@ olivier cabanel
Et que dire des taxes carbones et du marché carbone engendré
par la conférence de Kyoto en 1998. La finance s’est emparée de la titrisation de ce qui est devenu,
un droit à polluer, au nez et à la barbe des associations écologiques. voir
l’ouvrage d’Aurélien Bernier, « Le climat otage de la finance ».
Comment en cela,
croire sérieusement a la thèse du CO2 anthropique principal et unique
responsable du réchauffement.
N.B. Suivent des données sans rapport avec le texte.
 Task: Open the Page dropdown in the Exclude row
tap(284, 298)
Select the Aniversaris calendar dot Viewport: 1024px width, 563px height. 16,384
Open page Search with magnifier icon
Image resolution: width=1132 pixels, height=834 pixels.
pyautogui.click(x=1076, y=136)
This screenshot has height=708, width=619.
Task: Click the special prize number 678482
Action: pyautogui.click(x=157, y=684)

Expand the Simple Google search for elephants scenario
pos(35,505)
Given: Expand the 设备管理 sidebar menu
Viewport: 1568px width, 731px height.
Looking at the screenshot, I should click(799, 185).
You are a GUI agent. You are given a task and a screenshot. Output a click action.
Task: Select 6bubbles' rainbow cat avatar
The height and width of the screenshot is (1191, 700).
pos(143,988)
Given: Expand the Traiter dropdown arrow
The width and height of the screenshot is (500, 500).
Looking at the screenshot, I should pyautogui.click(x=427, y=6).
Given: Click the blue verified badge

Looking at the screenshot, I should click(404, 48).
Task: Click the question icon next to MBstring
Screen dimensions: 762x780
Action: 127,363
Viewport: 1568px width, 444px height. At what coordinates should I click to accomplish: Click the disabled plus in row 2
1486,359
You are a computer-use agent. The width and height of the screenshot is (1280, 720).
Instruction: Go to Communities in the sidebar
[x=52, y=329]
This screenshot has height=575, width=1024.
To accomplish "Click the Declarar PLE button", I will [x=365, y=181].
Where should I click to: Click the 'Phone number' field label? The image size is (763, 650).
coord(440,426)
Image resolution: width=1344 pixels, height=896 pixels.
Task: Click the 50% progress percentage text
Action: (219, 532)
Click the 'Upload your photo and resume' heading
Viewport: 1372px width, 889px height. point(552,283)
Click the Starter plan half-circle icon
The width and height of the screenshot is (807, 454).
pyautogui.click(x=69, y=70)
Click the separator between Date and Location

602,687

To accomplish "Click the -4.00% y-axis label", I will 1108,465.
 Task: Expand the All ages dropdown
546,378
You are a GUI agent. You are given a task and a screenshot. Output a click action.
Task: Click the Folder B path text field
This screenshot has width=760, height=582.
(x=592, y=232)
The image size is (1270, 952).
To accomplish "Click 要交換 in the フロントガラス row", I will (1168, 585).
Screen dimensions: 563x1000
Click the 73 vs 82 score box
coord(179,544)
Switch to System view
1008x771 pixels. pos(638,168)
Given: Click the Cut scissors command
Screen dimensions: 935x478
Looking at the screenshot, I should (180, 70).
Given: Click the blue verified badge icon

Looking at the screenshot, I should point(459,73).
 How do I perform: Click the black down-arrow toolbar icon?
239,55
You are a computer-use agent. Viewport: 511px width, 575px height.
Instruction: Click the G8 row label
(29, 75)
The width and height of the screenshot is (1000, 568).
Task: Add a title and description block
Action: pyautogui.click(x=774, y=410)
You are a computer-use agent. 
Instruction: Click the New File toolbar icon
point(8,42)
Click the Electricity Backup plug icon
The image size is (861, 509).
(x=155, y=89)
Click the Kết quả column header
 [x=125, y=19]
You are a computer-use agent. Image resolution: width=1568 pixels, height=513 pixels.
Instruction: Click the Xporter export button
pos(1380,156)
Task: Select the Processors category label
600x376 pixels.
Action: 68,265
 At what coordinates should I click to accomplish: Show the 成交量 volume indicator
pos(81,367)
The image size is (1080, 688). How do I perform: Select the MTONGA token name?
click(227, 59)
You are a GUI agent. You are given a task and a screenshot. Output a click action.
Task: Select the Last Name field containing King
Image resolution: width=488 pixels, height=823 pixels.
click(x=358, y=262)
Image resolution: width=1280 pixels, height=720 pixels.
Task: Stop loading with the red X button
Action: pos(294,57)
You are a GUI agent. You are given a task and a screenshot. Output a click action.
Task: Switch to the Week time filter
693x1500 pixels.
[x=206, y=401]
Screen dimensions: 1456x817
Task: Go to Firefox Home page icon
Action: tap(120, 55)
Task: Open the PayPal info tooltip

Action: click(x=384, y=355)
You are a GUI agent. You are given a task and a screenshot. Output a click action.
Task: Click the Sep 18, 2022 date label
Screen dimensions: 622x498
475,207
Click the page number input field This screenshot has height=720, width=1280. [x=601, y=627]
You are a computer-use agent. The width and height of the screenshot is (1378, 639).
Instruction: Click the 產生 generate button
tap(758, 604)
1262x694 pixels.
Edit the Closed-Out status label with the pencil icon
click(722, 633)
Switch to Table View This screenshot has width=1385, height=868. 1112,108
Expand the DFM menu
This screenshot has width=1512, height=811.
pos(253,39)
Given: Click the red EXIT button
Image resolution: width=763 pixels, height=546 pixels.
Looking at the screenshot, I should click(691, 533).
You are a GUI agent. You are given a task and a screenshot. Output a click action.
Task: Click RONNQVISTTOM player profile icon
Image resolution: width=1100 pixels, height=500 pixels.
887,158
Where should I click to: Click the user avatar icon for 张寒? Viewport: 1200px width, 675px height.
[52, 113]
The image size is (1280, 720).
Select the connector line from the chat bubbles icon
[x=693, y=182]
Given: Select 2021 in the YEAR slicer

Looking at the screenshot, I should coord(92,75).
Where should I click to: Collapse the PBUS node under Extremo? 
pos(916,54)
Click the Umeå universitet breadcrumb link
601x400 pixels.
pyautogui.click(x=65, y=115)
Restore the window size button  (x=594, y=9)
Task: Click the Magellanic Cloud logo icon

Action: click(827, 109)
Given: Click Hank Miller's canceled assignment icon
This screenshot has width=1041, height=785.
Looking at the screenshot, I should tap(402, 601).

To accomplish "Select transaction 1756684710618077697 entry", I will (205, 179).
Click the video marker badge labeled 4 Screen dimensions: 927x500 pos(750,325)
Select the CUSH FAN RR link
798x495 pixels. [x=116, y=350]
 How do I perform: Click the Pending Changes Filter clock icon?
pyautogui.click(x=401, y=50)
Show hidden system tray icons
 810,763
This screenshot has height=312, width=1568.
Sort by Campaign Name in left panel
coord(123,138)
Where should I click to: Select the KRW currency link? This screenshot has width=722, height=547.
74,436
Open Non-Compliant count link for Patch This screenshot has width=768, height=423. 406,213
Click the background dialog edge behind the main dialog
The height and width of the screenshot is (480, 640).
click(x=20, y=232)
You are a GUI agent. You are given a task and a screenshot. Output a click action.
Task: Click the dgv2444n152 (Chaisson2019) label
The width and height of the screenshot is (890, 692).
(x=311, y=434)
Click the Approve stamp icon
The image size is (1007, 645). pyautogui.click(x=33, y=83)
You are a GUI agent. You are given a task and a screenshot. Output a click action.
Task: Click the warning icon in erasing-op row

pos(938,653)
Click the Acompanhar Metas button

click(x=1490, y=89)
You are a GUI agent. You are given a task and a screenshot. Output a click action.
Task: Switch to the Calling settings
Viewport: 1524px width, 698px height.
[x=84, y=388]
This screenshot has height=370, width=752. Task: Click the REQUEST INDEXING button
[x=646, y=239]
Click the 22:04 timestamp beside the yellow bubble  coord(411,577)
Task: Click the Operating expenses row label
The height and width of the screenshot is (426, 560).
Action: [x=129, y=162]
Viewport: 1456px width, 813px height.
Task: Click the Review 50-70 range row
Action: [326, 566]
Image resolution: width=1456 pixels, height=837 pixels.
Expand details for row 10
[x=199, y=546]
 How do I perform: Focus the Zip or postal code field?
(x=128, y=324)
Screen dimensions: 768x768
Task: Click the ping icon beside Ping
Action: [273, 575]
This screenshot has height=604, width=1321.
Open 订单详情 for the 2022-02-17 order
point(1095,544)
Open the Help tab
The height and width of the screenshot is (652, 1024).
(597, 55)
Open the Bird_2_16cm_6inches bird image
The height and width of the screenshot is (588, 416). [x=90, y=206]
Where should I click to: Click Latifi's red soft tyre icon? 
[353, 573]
Depuis 20 ans que fouille à ce sujet, Je n’ai pas
trouvé à ce jour de démonstration non orientée, (ne provenant, ni du GIEC, ni
d’associations ou d’ONG) donnant une valeur sure du taux de CO2
anthropique dans l’atmosphère.
En attendant, cet alarmisme climatique anthropique, masque les vrais problèmes écologiques à
résoudre que sont ; la pollution des mers et rivières, la déforestation
des grandes forêts sud-américaines, le trafic, toujours plus dense des
marchandises lié au principe du flux tendu, l’obsolescence programmée des matériels manufacturés .
Bref, on peut constater que l’argument écologique CO2 développé
par les politiques, une fois de plus, ne sert qu’à justifier des taxes, et
favoriser les phénomènes spéculatifs sur
la nature, en jouant sur la culpabilité des citoyens.